He was a big man, tall and broad-shouldered, with glasses and a casual way about him that I imagined was supposed to set people at ease. It wasn’t working.

“I heard somebody had a couple pizzas delivered here,” Diggs said. “Hey, here’s an idea just off the top of my head.”

I glared at him, but he ignored me.

“Why don’t you join us, Don? The more the merrier.”

Indeed.

◊◊◊◊◊

“You don’t have to file a report, of course,” Sheriff Finnegan informed me. We were packed in Diggs’ office, Einstein finally liberated from the car and now poised to attack the first stray piece of pepperoni or hamburg that fell to the floor. The evil trolls drumming inside my head had gotten louder and more unruly, and my mood was not improving.

“I don’t need to file a report, thanks. I told you—I ran into a door.”

Finnegan smiled. He had a slice of Wallace’s loaded, extra cheese pizza in one hand, a can of Coke in the other. He took no notes.
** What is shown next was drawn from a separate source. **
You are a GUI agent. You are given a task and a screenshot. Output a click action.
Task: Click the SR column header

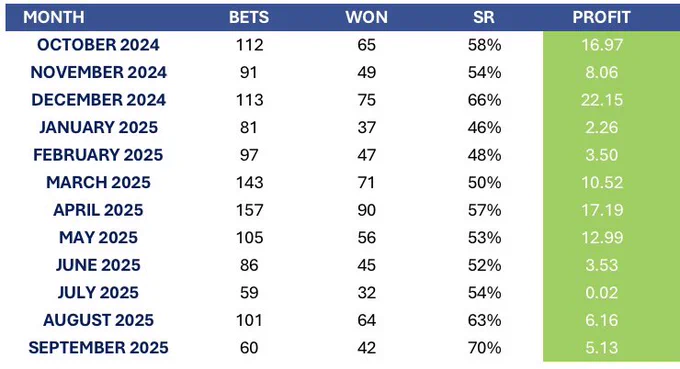tap(484, 17)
“A door that tagged you in the noggin twice and, based on the way you’re holding yourself, probably got in a couple of serious body blows to boot.” He finished chewing and looked at me thoughtfully. “You don’t mind me saying, that’s one mean son of a bitch of a door.”

I attempted a smile. I felt bad for lying, and worse because Finnegan was obviously just trying to do Diggs a favor. He looked at Diggs, who looked at me.

“Can I talk to you for a minute?”

I closed my eyes, my head throbbing to some primal rhythm that was fast making my stomach roll to the beat.

“Maybe later.”

He stood, nodding toward the doorway. “Just for a minute.”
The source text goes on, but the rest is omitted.